**ABOUT THIS TASK:**
Within the data, how many lines hold the word "question"? Answer with nothing but the number.
Segment Start: INFORMATION GIVEN
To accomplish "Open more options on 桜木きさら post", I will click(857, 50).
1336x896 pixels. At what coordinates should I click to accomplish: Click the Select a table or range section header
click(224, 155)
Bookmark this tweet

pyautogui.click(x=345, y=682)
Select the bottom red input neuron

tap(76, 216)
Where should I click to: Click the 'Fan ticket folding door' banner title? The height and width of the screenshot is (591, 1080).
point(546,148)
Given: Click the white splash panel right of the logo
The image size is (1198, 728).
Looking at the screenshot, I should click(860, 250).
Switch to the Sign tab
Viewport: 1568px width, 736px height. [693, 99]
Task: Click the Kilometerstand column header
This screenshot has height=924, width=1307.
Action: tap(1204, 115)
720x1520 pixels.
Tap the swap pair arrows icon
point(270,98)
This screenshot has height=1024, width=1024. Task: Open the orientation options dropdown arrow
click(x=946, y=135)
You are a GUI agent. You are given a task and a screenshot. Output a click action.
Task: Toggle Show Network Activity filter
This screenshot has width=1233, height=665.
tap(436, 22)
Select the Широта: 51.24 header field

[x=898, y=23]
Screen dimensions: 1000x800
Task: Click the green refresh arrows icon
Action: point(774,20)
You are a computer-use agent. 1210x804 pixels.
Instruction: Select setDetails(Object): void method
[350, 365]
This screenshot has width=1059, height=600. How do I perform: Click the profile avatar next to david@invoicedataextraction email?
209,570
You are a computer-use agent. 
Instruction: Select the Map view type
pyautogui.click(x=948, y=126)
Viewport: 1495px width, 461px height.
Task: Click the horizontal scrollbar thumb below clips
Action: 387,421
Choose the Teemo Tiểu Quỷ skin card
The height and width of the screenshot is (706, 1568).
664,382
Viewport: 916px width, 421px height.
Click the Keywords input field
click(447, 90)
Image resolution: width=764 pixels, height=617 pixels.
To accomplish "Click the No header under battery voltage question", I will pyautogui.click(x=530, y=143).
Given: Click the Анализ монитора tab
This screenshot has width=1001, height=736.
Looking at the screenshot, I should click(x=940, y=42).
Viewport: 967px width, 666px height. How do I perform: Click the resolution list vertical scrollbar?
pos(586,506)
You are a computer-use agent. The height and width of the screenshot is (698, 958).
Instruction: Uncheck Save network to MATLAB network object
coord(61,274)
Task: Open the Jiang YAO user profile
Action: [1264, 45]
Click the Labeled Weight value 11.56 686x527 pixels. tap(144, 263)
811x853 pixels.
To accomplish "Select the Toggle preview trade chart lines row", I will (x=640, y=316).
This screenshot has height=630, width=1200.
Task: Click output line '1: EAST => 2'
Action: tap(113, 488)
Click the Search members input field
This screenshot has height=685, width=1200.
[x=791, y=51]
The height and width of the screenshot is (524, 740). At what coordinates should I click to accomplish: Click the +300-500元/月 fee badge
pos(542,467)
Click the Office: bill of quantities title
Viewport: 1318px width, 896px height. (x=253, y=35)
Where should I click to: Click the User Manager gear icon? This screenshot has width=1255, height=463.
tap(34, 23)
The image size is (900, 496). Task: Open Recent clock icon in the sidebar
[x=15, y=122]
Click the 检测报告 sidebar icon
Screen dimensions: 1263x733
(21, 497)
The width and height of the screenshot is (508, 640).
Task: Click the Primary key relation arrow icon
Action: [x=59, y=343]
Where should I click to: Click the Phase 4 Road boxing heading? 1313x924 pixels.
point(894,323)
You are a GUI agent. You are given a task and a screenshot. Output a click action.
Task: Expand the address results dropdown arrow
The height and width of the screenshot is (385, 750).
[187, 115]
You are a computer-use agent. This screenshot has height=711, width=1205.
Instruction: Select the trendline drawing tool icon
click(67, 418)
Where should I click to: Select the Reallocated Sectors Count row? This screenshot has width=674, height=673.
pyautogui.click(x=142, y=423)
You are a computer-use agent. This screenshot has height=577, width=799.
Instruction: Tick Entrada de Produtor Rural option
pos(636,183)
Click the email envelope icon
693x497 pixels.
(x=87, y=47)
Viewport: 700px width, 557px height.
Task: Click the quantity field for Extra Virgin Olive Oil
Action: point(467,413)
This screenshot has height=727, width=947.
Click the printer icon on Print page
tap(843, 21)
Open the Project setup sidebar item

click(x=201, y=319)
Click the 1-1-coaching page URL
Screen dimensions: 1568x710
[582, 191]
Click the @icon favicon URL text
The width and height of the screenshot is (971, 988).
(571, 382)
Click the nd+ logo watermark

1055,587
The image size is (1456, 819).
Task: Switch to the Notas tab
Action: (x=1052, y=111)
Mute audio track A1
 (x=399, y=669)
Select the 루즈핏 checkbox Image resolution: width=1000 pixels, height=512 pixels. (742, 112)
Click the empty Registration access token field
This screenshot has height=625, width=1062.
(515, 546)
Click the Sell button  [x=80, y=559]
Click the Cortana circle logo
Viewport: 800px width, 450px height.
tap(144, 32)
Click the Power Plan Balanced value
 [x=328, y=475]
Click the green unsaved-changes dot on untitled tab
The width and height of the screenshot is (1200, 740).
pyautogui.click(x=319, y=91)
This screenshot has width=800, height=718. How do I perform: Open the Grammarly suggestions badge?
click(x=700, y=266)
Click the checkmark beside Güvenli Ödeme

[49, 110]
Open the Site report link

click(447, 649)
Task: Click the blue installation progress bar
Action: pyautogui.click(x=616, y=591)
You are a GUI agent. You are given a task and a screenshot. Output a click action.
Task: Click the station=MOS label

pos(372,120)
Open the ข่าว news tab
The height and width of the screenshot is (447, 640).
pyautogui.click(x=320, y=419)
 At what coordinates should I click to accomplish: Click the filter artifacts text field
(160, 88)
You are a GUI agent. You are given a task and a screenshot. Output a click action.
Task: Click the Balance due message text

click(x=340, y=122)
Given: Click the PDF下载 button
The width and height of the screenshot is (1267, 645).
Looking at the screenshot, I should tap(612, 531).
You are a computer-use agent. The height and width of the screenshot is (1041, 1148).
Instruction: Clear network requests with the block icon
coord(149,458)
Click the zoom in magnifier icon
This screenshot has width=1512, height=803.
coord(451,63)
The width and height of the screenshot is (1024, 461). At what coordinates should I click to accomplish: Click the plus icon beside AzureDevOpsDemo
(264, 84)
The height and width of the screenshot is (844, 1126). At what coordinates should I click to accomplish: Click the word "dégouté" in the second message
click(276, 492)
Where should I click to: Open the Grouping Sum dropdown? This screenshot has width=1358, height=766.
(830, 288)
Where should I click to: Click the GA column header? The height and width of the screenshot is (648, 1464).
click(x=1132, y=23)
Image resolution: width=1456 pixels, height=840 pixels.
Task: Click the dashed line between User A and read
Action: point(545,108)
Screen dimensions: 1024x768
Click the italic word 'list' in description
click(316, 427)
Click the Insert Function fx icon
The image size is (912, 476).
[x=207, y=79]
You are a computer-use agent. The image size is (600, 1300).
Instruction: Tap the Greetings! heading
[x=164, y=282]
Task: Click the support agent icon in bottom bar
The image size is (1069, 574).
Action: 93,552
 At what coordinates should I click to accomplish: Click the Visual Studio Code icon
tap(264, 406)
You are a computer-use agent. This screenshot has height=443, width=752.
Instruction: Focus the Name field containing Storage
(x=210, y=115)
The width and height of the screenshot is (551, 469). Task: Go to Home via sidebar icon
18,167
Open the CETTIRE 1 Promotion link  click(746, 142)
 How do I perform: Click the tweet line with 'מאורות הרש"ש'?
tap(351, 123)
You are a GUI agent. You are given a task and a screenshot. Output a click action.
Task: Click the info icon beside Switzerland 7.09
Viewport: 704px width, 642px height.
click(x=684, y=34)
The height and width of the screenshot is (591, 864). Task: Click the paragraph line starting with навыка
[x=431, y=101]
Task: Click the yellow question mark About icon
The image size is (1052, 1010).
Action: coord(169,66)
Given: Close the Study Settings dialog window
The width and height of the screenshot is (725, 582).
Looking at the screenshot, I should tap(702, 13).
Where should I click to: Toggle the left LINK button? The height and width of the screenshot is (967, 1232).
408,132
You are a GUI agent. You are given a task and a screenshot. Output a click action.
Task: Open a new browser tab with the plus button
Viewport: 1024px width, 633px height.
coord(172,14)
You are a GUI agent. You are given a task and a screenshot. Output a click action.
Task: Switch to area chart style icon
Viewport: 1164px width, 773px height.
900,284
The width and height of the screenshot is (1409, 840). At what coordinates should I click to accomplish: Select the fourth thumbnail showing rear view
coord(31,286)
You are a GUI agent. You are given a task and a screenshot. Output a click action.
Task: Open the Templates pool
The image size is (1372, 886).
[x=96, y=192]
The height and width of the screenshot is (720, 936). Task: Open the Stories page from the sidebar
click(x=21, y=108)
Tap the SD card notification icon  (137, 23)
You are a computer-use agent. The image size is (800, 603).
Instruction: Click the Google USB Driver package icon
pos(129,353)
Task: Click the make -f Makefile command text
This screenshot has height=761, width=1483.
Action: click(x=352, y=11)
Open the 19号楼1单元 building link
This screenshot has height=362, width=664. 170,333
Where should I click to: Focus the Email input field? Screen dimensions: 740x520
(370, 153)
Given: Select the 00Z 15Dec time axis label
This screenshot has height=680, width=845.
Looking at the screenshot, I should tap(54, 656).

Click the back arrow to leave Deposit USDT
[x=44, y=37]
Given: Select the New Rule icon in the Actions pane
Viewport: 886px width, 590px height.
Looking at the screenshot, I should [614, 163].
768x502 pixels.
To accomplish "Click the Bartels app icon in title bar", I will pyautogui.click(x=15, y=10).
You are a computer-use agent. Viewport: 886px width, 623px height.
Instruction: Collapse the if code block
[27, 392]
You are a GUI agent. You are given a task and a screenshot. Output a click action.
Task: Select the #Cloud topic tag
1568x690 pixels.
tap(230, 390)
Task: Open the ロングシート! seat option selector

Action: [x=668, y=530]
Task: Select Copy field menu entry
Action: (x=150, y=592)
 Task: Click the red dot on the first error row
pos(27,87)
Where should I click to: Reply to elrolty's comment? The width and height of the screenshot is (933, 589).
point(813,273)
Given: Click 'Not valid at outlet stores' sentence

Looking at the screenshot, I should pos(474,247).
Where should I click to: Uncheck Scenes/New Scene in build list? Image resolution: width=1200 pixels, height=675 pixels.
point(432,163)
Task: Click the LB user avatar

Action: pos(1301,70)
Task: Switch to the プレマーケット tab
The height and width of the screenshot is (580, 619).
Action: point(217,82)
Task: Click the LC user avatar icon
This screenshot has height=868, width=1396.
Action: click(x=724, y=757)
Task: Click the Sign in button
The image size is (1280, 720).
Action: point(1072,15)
Segment End: INFORMATION GIVEN
**OUTPUT BELOW:**
2